In the version of the 2016 budget just passed by House Republicans, the OCO gets $38 billion more than Obama allocated, thus allowing Speaker of the House John Boehner to claim his caucus is meeting budget-reduction targets while they are actually increasing spending. When the House and Senate budgets get reconciled, chances are good much of the increased OCO funding will be retained.

Meanwhile, as the Pentagon gets more, the rest of government will be kept on a very strict diet -- the rest of government that does things such as fund scientific research, conduct diplomacy, support education, protect the environment, sustain the national parks, build roads and bridges, inspect the food we eat and help out the poor. Even though military spending has gone down a bit in recent years, it still takes up more than half of the discretionary spending in the federal budget. By contrast, the much maligned food stamp program gets just a sliver of the 1% of discretionary spending that goes for agriculture and food programs.

And though Republican alarmists insist that America is losing its predominance as adversaries increase their own military budgets, the U.S. still spends as much on defense as the next nine of the top 10 countries combined.

If, as Graham infers, American soldiers are not getting the training and equipment they need, perhaps the answer is not spending more but spending more wisely. When deficit watchers go hunting for wasted government dollars, the Pentagon budget provides a target-rich environment. Bloated spending on unnecessary weapons programs could pay for plenty of training and equipment -- or cover the cost of many, many new highways and bridges, plus education and retraining for the working poor.

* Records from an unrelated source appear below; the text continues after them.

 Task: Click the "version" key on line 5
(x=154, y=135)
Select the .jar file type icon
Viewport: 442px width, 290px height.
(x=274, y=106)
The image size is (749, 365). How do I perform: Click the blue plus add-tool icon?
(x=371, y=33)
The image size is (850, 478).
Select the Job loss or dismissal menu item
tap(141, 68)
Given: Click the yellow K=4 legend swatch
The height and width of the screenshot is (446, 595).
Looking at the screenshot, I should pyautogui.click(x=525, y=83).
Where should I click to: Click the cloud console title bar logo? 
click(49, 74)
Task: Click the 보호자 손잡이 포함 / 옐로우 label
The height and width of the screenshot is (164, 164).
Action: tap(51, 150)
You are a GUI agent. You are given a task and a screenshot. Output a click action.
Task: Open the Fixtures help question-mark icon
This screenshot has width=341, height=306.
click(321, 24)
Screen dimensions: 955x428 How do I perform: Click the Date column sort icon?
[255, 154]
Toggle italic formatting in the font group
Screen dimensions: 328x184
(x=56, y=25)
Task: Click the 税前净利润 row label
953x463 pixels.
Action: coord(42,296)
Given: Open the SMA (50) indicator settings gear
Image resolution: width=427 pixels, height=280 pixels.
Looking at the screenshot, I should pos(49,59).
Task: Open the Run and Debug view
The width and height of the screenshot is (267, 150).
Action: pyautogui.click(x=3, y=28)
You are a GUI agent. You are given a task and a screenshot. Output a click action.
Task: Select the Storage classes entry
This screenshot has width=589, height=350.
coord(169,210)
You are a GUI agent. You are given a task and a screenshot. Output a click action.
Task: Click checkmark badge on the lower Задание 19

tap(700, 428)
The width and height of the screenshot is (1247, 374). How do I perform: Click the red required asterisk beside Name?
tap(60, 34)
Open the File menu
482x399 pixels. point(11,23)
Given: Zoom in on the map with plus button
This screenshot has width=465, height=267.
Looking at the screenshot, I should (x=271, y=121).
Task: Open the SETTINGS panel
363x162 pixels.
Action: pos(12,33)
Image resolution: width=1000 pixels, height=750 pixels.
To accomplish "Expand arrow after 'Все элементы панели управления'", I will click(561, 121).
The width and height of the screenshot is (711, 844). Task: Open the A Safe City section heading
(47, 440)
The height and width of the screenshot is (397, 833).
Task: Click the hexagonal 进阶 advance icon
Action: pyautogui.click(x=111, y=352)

Of course, that’s not an idea that is going anywhere soon. Republicans, as well as quite a few Democrats, do not want to wade into the waste because the Pentagon budget is, to a significant extent, a jobs program spread across the many congressional districts where defense contractors do business. So, far from considering cuts or reallocations, the debate over defense spending will remain as it is this week: a fight over whether to pay for increases by taking the money from somewhere else or to simply use smoke, mirrors and slush funds to mask the fact that all the new money for the military is being borrowed.